Previous comments have focused on the nexus between population growth and infrastructure. Here population growth is the problem and infrastructure is the solution. Infrastructure considered included fast rain-networks, the development of regional centres (would benefit from a real NBN), and questions about the management of water and land. Also, there is some emphasis on the global nature of these problems and solutions (aka, the global village).

My tack is a bit different. I would argue that our population might be growing but it is also aging, as is that in much of the first world, and also China. So, while the population might increase, the labour force is not necessarily going to be large enough nor will it be sufficiently skilled to deal with the many challenges associated with the incoming post-industrial economy.

These are not new issues. In 2008, just as the financial crisis was entering the room, one conversation was about how Australia was going to maintain a viable labour force in the face of an aging population and the increasing demand for highly skilled labour. The financial crisis slowly left the room but these two things remain with us.

One solution canvassed at the time was to develop an internationally based labour force that could do the work and then go away again. A reason for relying on such a labour force is the limit on developing the necessary skills on-shore. This limit also remains in place.
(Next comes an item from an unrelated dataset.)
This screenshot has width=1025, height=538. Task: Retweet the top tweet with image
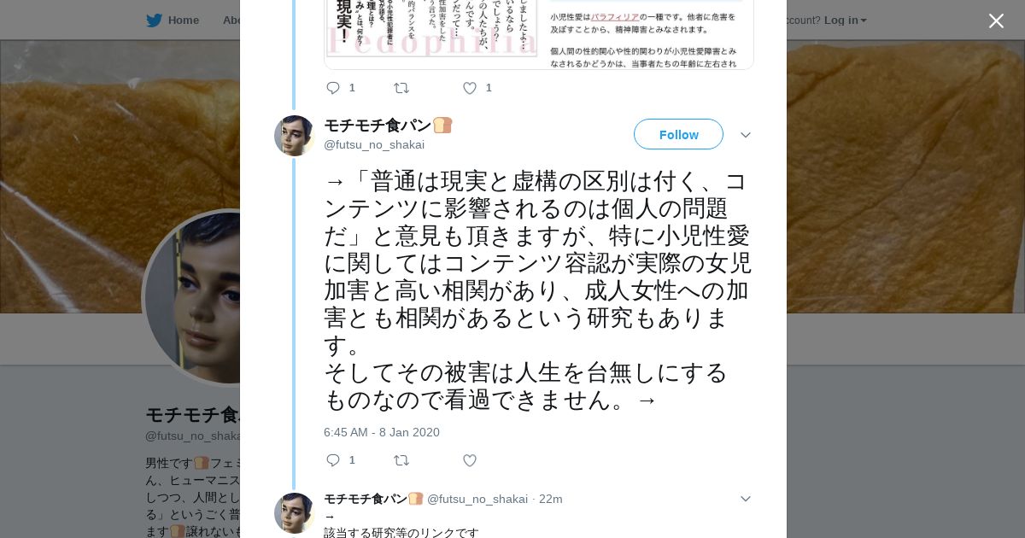coord(401,88)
For example, when driverless trucks and then cabs become part of the industrial landscape, what happens to those who can drive a vehicle day and night but cannot take on more highly skilled work?

From this dismal perspective, the challenge of the future for Australia, as elsewhere, is not only whether we will be big enough or too big for the global village but also how best to deal with those shunted aside by automation, etc., and how best to deal with an increasing number of aged people.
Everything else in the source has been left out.